Memorable Quotes & Moments
- “Speaking of tough, I have received several inquiries after our last podcast, which we recorded when I was out in New York, checking that I was still alive after we went for a few little drinks last week...”
— Katie, lighthearted banter, [01:57] - "You called me a depressed old fart or something equally offensive at the top of the show. And I'm just trying to wear my optimist hat here. Katie, doesn't fit very well, but I'm trying to jam it along."

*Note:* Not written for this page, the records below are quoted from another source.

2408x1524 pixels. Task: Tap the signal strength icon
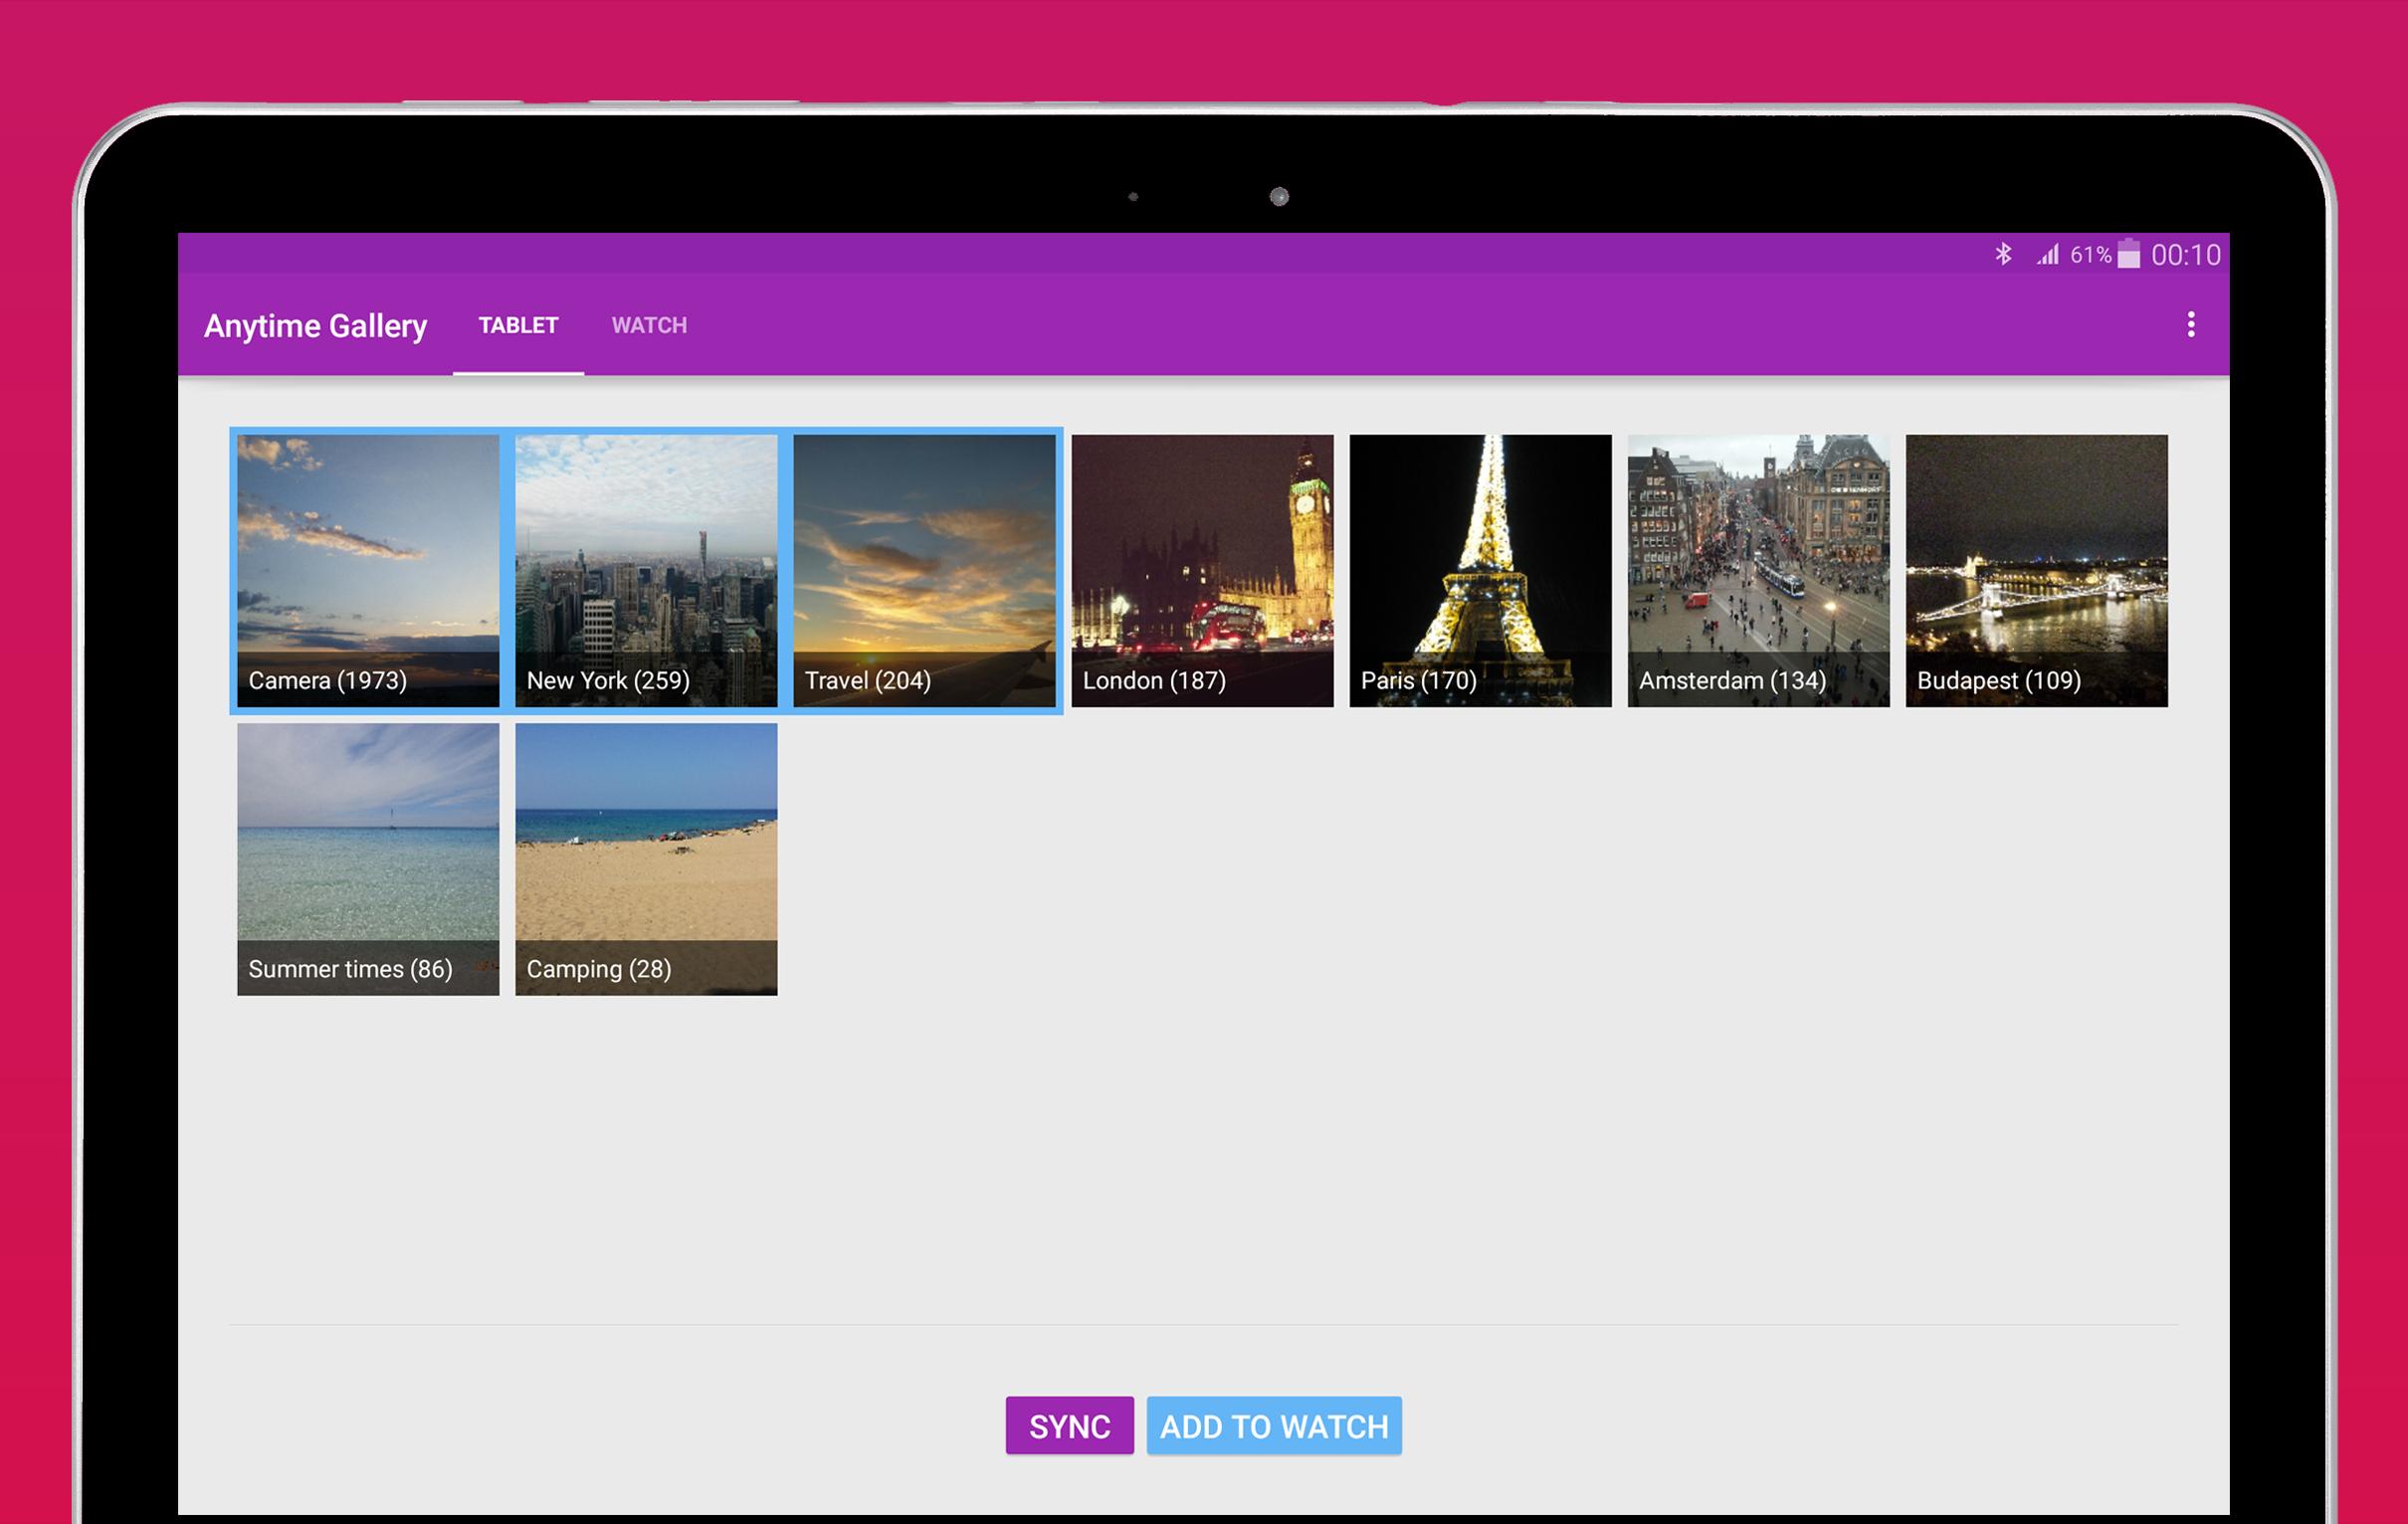tap(2047, 255)
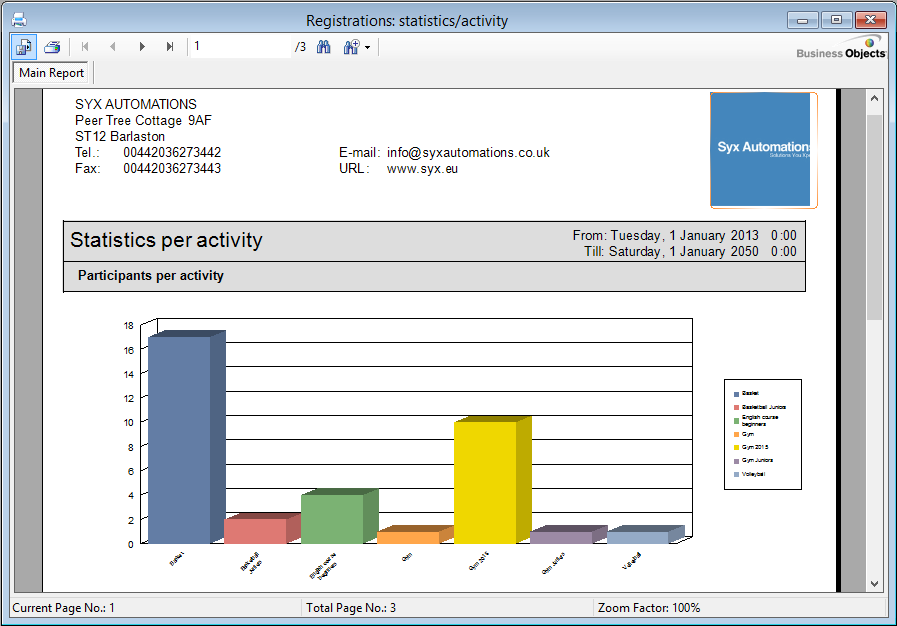Maximize the report window
The height and width of the screenshot is (626, 897).
click(x=836, y=20)
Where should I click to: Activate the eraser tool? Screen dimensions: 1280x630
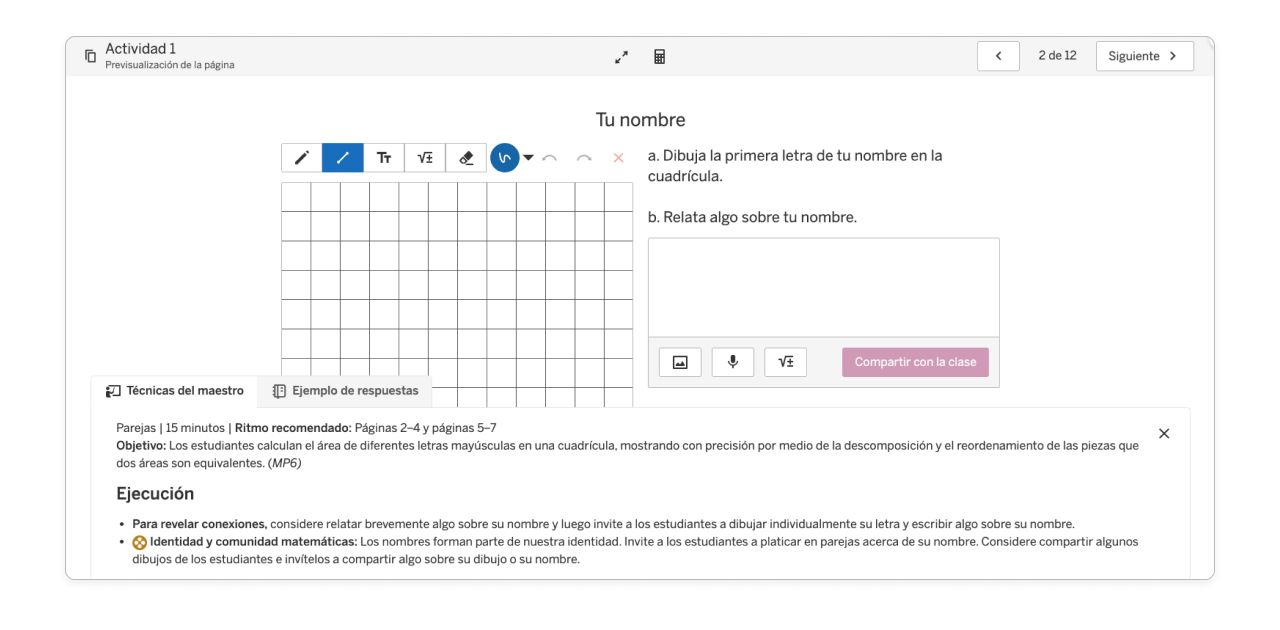coord(466,158)
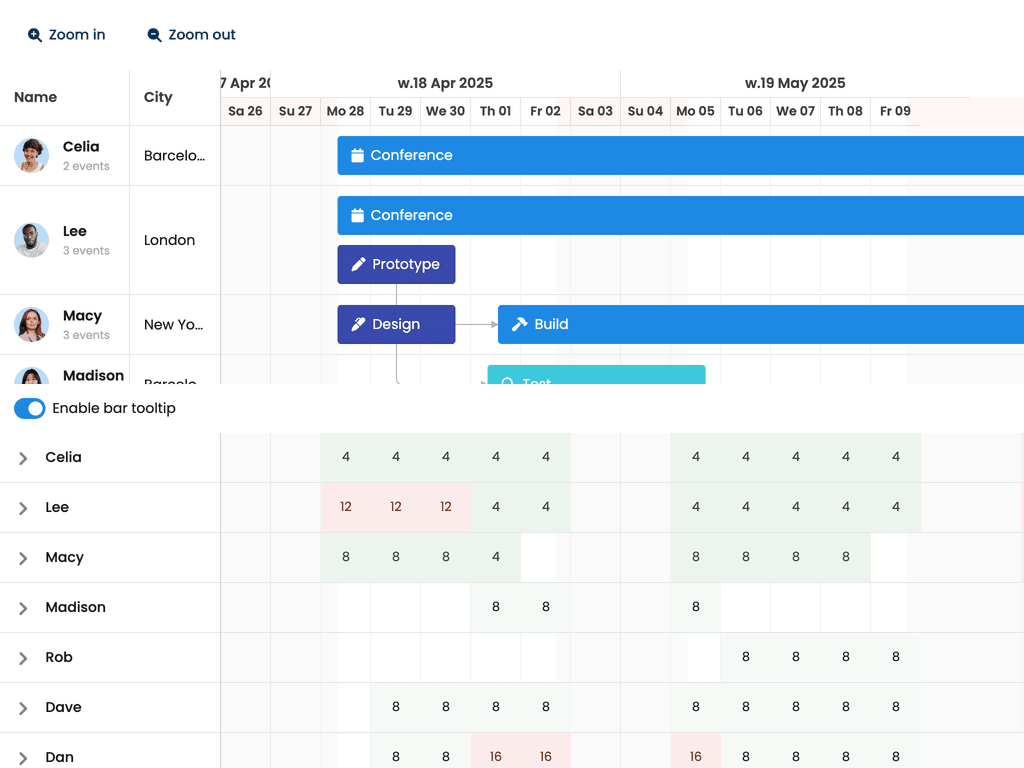The height and width of the screenshot is (768, 1024).
Task: Expand the Dave resource row
Action: point(23,708)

— Robert, [15:55] - "When the market has momentum, almost nothing else matters... that's always been true since dinosaurs were trading stones with one another..."
— Robert, [19:40]
Important Segment Timestamps
- [00:39] – Introduction and preview of key worries
- [02:45] – The impact of the government shutdown on jobs data
- [06:39] – Differentiating market-irrelevant shutdowns from debt ceiling crises
- [08:59] – Transition to AI’s role in economic growth
- [09:34] – Citing GDP growth driven by AI/tech
- [11:33] – AI company capital expenditure as 1% of GDP
- [12:45] – Balance sheet risk from overvalued AI investments
- [14:08] – James Anderson’s AI bubble warnings
- [16:09] – Introduction to shadow banking
- [17:37] – Banks lending to shadow banks and quantified exposure
- [19:01] – Markets’ indifference, summary
- [20:04] – Segue to listener Q&A / wrapup
Tone and Style
The episode is marked by the hosts’ customary mix of dry humor, informed skepticism, and a touch of resigned world-weariness—often oscillating between wry fatalism about markets’ myopia and the real, if abstract, concerns lurking beneath the surface.
For listeners who missed the episode:
This installment offers a sharp, accessible, and often funny take on three pressing financial system risks: a data blackout from the U.S. shutdown, the all-consuming AI boom, and the under-the-radar ballooning of shadow banking—all of which markets appear happy to ignore for now.